O referido curso tem duração de quatro anos e a disciplina, no momento da investigação, era ofertada no primeiro semestre do 3º ano. A carga horária totaliza 68 horas, distribuídas entre atividades de discussões de texto em sala e prática de estágio em instituições de Educação Infantil. Desse total, 28 horas são destinadas para estudo de textos sobre o campo da Educação Infantil e organização das intervenções, 24 horas para a realização das observações nos Centros Municipais de Educação Infantil (CMEIs) e 16 horas para a regência. Nessa organização observamos que há os momentos de reflexão sobre as especificidades do trabalho pedagógico na Educação Infantil, reconhecimento da realidade da instituição campo de estágio, planejamento de práticas e exercício da docência, por meio da regência.

§ **O que fazer**:
A. Com base no trecho escolhido, explique como se dividem as 68 horas da disciplina e por meio de que acontece o exercício da docência.
B. No trecho escolhido, reescreva o pedaço que vai de "O referido curso" até "meio da regência.", trocando "regência" por "docência".

§ **Conteúdo dos dados**:
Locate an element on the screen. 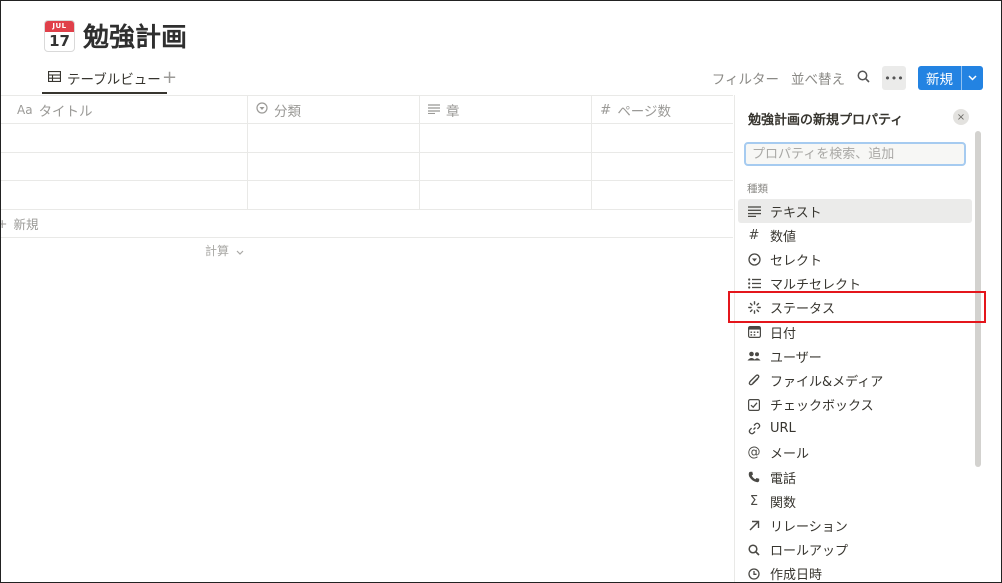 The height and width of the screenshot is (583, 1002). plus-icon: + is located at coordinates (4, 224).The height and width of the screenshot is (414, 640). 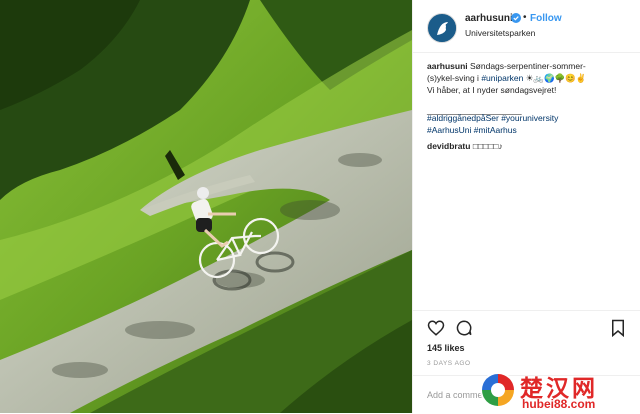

§ **Respostas**:
A. Das 68 horas, 28 vão para o estudo de textos sobre a Educação Infantil e a organização das intervenções, 24 para as observações nos Centros Municipais de Educação Infantil (CMEIs) e 16 para a regência. O exercício da docência acontece por meio da regência.

B.
O referido curso tem duração de quatro anos e a disciplina, no momento da investigação, era ofertada no primeiro semestre do 3º ano. A carga horária totaliza 68 horas, distribuídas entre atividades de discussões de texto em sala e prática de estágio em instituições de Educação Infantil. Desse total, 28 horas são destinadas para estudo de textos sobre o campo da Educação Infantil e organização das intervenções, 24 horas para a realização das observações nos Centros Municipais de Educação Infantil (CMEIs) e 16 horas para a docência. Nessa organização observamos que há os momentos de reflexão sobre as especificidades do trabalho pedagógico na Educação Infantil, reconhecimento da realidade da instituição campo de estágio, planejamento de práticas e exercício da docência, por meio da docência.